#### REQUIREMENTS
Recast the listing below as a Markdown table with the columns Row and Line, one numbered row per line, leaving out blank lines.

#### EXCERPTED DATA
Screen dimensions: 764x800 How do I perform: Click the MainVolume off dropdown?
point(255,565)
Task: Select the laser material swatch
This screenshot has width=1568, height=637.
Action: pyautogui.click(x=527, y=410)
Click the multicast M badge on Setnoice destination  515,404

#### REPLY TO THE EXERCISE
| Row | Line |
|---|---|
| 1 | Screen dimensions: 764x800 How do I perform: Click the MainVolume off dropdown? |
| 2 | point(255,565) |
| 3 | Task: Select the laser material swatch |
| 4 | This screenshot has width=1568, height=637. |
| 5 | Action: pyautogui.click(x=527, y=410) |
| 6 | Click the multicast M badge on Setnoice destination  515,404 |